Милиция. Шутник. Тут если кто остался, то все такие же алконафты как дядя Сеня. Это уже не дома, а сквоты. Притоны для всякого сброда. Этот дом с краю, поэтому так тихо. А зайди чуть поглубже, и тут же будешь раздет, изнасилован и убит через повешание, какими-нибудь малолетними убийцами – беспризорниками, которым по фигу, милиция ты или налоговый инспектор ошибшийся кварталом. Питер он разный. Очень разный. Но в основном «колючий» - объяснила Фея.

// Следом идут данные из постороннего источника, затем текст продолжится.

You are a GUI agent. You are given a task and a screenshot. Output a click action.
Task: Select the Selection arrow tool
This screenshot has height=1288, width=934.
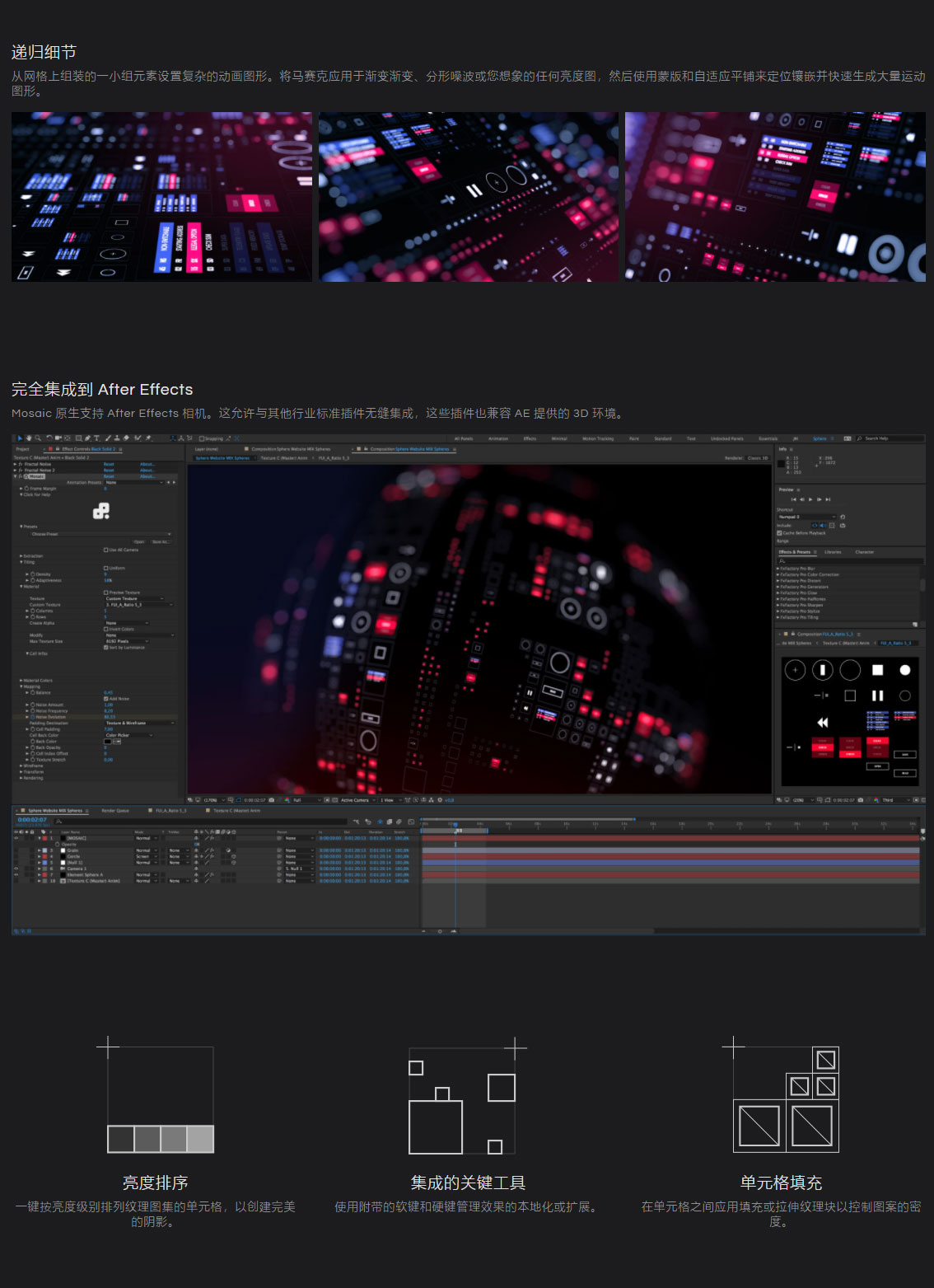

 Пройдя мимо мусорных баков, Лелик выкинул в один из них топор и обняв Фею побрел в сторону дороги ловить такси.
 Машина ехала по почти потухшему городу. Фея предварительно позвонив кому-то по мобильному и сказав адрес таксисту, объяснила Лелику – сейчас заедем к одному очень хорошему человеку. Попьем чай, поговорим в теплой обстановке. Тебе он понравиться. Он молодой дьякон в небольшой церквушке помогает батюшке – настоятелю вести службу. Он можно сказать наставник нашей «семьи». Знаешь когда кому-нибудь из нас плохо, что-то тревожит, что-то угнетает, мы прямиком к нему. А после «дома детства» я всегда к нему, если не приеду, мне прямо жить не хочется. Он всегда найдет слова которые так необходимы.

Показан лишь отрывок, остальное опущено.